Saturday, February 13, 2021

Pretty Edible - Cauliflower with Cheese

 


This is so easy to make. Simply cook your cauliflower whole. Make sure it will sit flat by checking it on the counter/bench. Trim the stem if necessary. Place in a pan big enough to hold it without crowding it in tightly. Add enough water to come up about half way. Add salt to taste.

After it is cooked, carefully remove it to a bowl where it will look pretty and immediately sprinkle generously with grated cheese. You may also sprinkle it with paprika or black pepper if desired. Serve hot. 

This is obviously a great side dish for a meal, but it could also be a meal for a few by itself with maybe some crackers or chips to accompany it.

Friday, January 4, 2019

Loaded Chips and Cheese






You can make chips and cheese into a fully balanced meal! This is one of the great things about it – that and melted cheese. What cheese lover can resist that? :-)  (Note of our foreign friends – the kind of chips used for this are corn tortilla chips, just in case you don’t know that.)

To make the loaded chips and cheese pictured above I fully cooked some chicken breast strips and seasoned them with Mexican type seasoning (garlic, onion, red pepper, cumin, oregano) and salt.

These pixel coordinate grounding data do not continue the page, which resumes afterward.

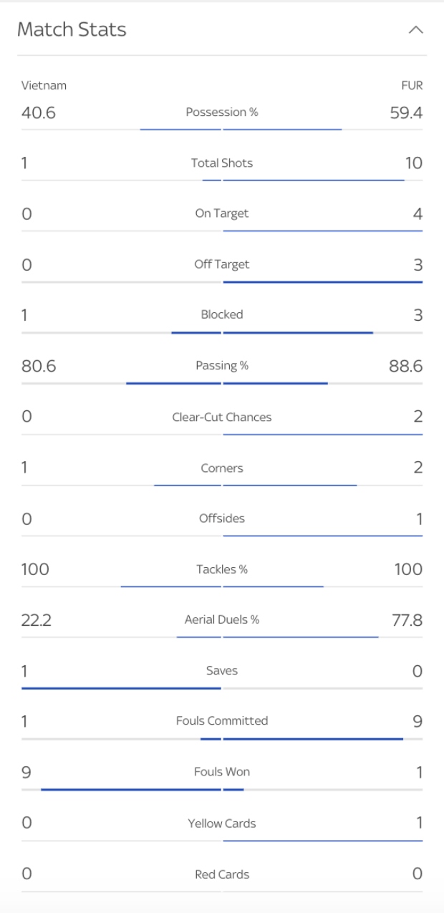Collapse the Match Stats section chevron
This screenshot has width=444, height=913.
[x=415, y=30]
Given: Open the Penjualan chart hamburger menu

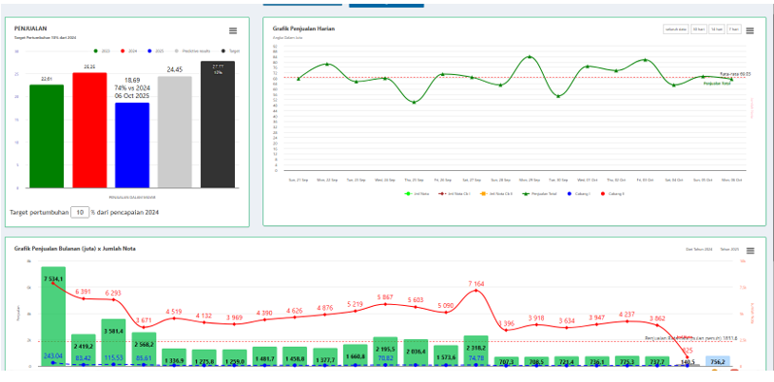Looking at the screenshot, I should click(x=233, y=31).
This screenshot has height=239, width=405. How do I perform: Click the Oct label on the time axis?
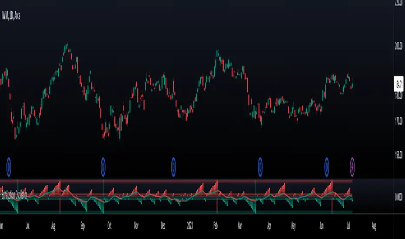110,226

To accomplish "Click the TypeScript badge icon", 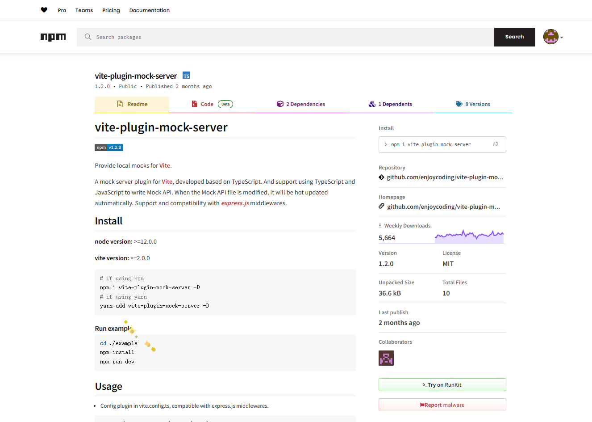I will click(186, 76).
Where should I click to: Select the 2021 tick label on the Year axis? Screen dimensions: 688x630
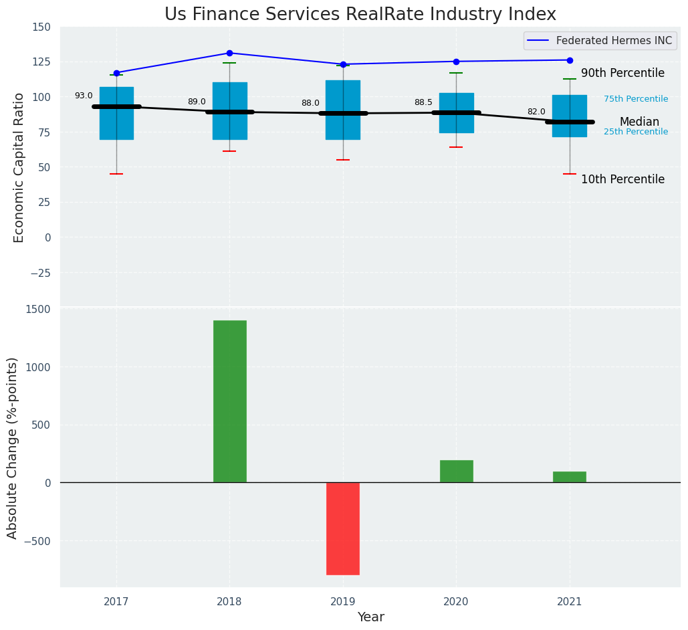(x=570, y=602)
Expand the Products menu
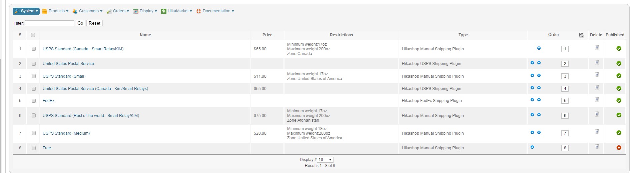Viewport: 634px width, 173px height. (55, 11)
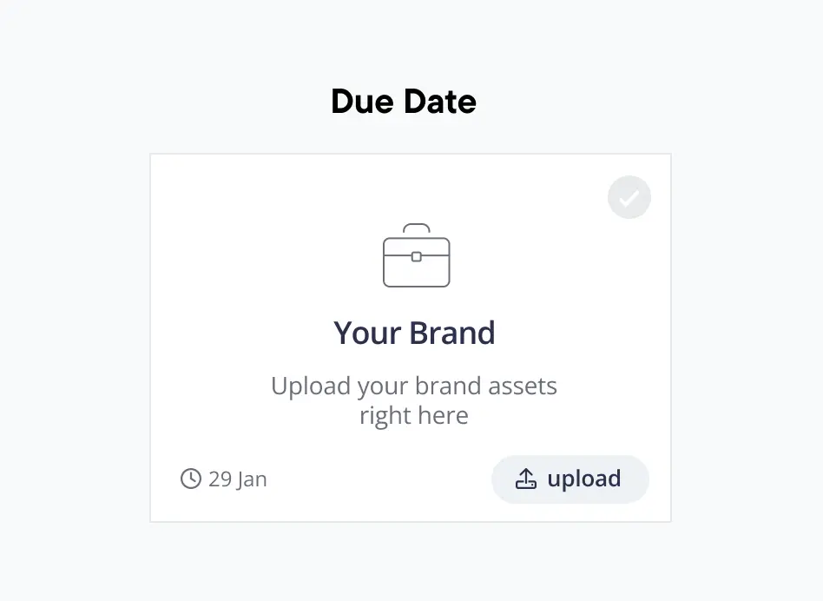Mark Your Brand done via white check
This screenshot has width=823, height=601.
tap(629, 197)
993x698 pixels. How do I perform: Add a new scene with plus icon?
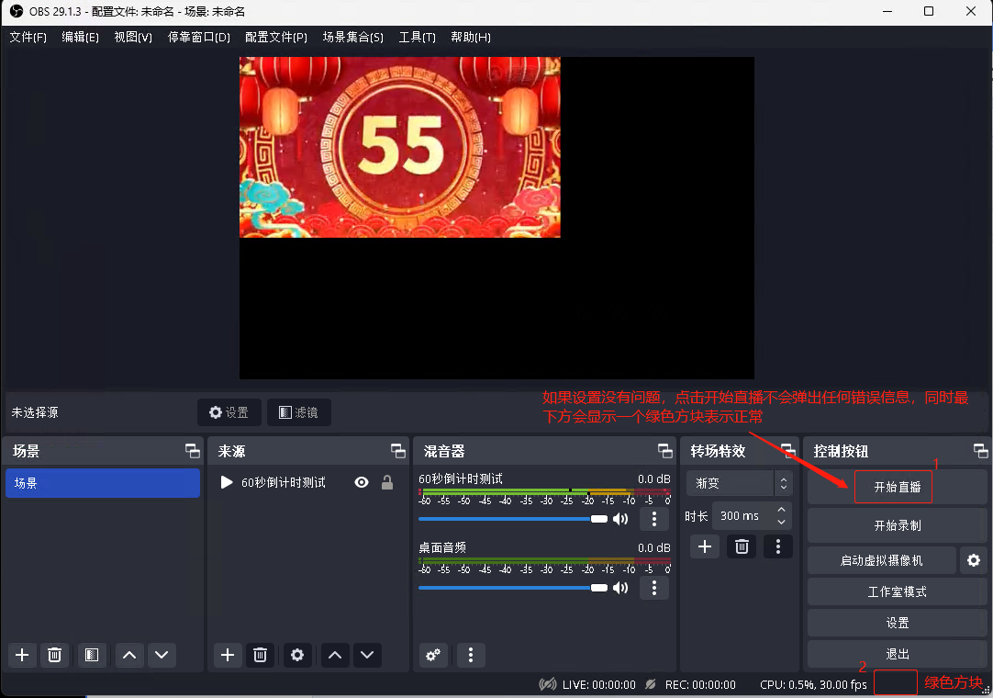coord(23,655)

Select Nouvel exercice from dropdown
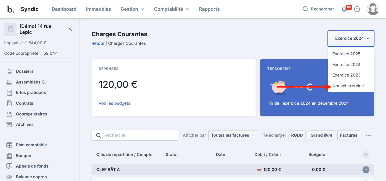[348, 86]
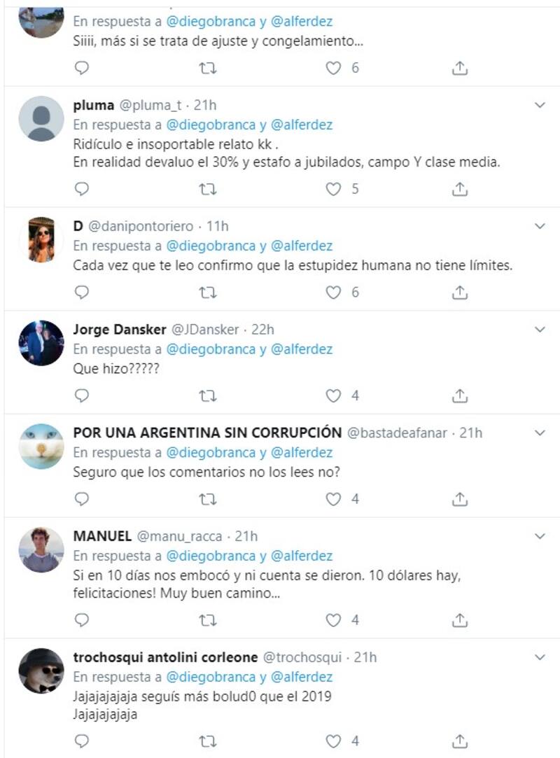Reply to pluma's tweet
This screenshot has width=560, height=758.
coord(82,189)
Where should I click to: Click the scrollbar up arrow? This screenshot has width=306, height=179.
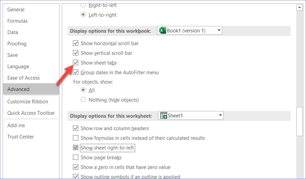(x=299, y=7)
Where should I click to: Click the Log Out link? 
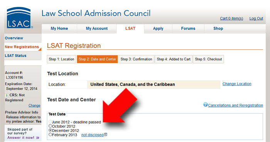pyautogui.click(x=256, y=18)
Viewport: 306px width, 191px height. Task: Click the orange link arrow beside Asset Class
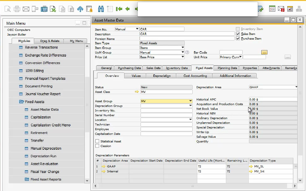tap(136, 92)
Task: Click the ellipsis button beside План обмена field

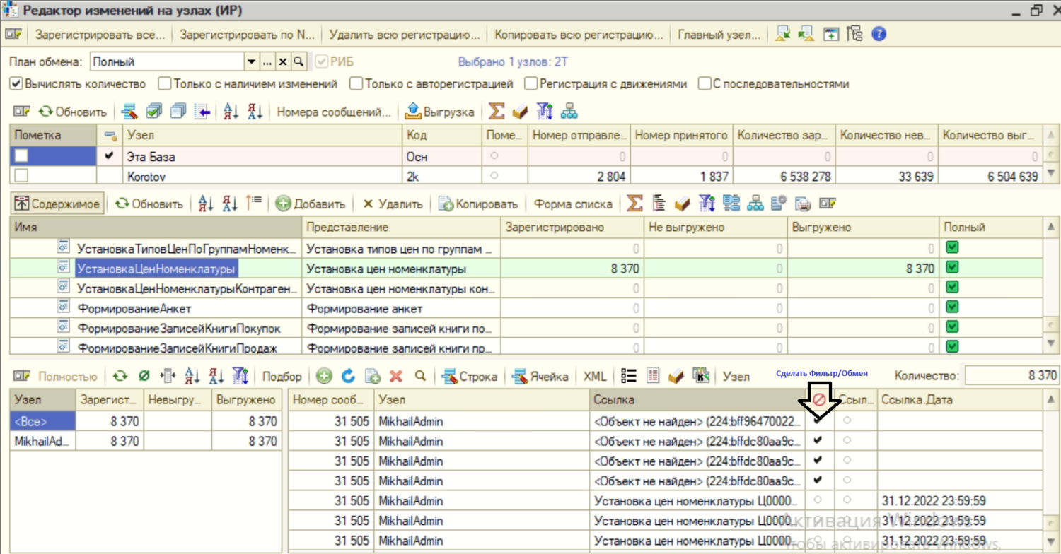Action: [267, 62]
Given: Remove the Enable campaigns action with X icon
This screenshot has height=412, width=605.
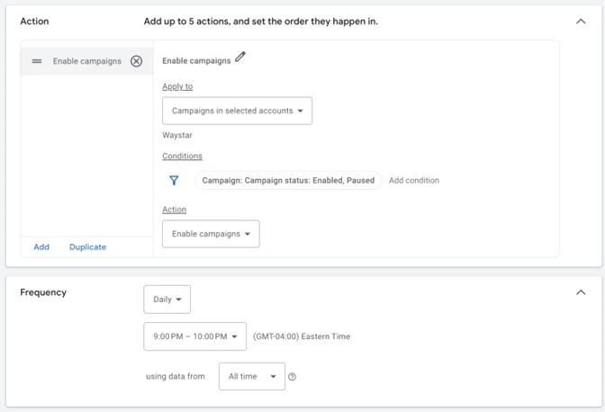Looking at the screenshot, I should (x=136, y=61).
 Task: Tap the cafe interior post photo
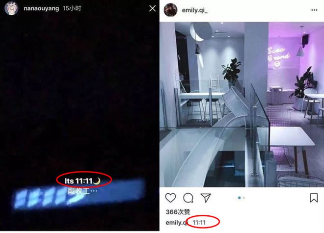[x=242, y=104]
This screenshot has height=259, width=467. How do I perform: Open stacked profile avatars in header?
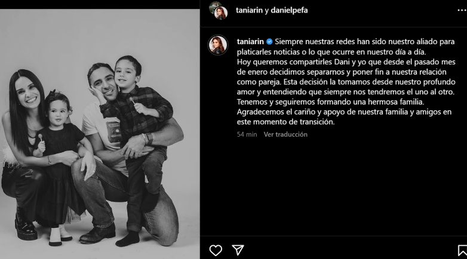pos(219,10)
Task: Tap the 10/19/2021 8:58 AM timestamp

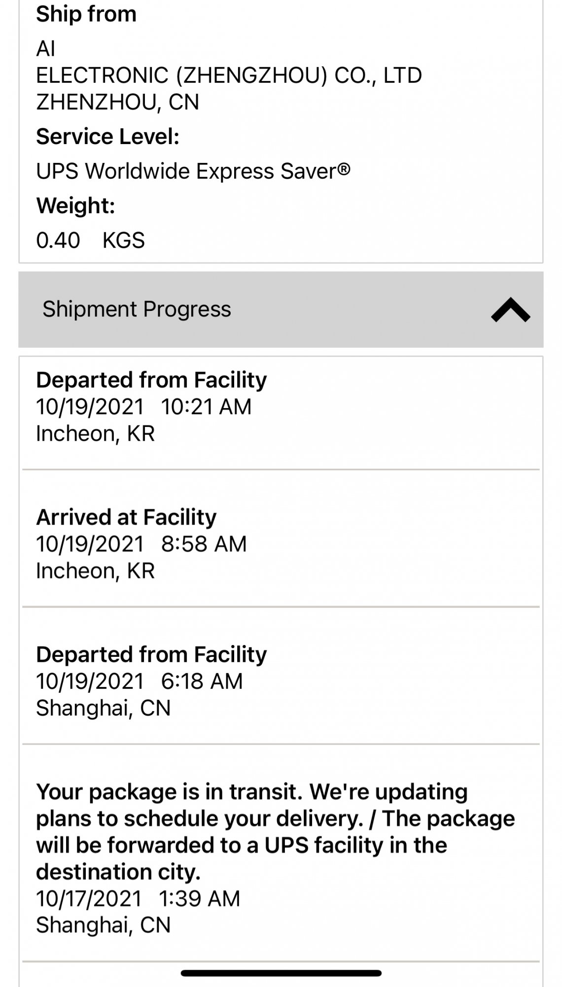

Then, after spreading the corn chips on a baking sheet, I added the chicken, sliced black olives and grated cheese.  I added some more spices to make the entire batch more flavorful. I baked it in the oven (350F-375F)  just till the cheese melted and then sprinkled it with fresh, diced tomatoes before serving it. Supper in one pan! :-)

Pinto or black beans from a can or precooked (rinsed and well drained) could be used here in place of the chicken meat, or added to it to “stretch” it. You could also use cooked, drained ground beef.

Other toppings you could use to make a complete meal of it:

- mozzarella; pepperoni; fully cooked, crumbled sausage (drained and patted dry with paper towel); mushrooms; olives and other pizza toppings (use the sauce for dip if you want it, or sprinkle basil, garlic and oregano on top of the cheese before baking).

- good melting cheese of your choice, thin sliced steak (fully cooked); chopped, canned artichoke hearts (well drained and patted dry); and sautéed garlic cloves (drained). Add fresh chopped tomatoes after removing it from the oven. Season with herbs of your choice – maybe fresh, chopped basil? Mmmm.

- fully cooked, drained ground beef (drain on paper towel); garbanzo beans; pitted kalamata olives; lightly sautéed garlic; crumbled feta cheese.  (You could use mozzarella with this as well.)  Top this with fresh, shredded lettuce, chopped cucumber, and/or tomatoes.  You could also spray the top lightly with olive oil before to add flavor.

- cheddar cheese; cooked, drained ground beef; and finely chopped dill pickles. Add chopped, diced tomatoes; shredded lettuce; and diced onion or chopped green onions after it is finished baking. "Sprinkle" ketchup and mustard over it. (This is for a cheese burger type taste.) :-)

Notes:

Obviously all the cheese needs to be grated, or in the case of feta crumbled, before use.

You could use leftover meat for this such as shredded chicken, turkey, beef, or pork.

Anything you want fresh needs to be added after removing from the oven.

I have not tried all these toppings. I’m just thinking these through as I write. Be adventuresome and think up some of your own that sound good to you. Just remember not to use anything very wet or oily or the chips may get soggy.

Also, using safe cheese and other ingredients, this recipe can be made gluten free.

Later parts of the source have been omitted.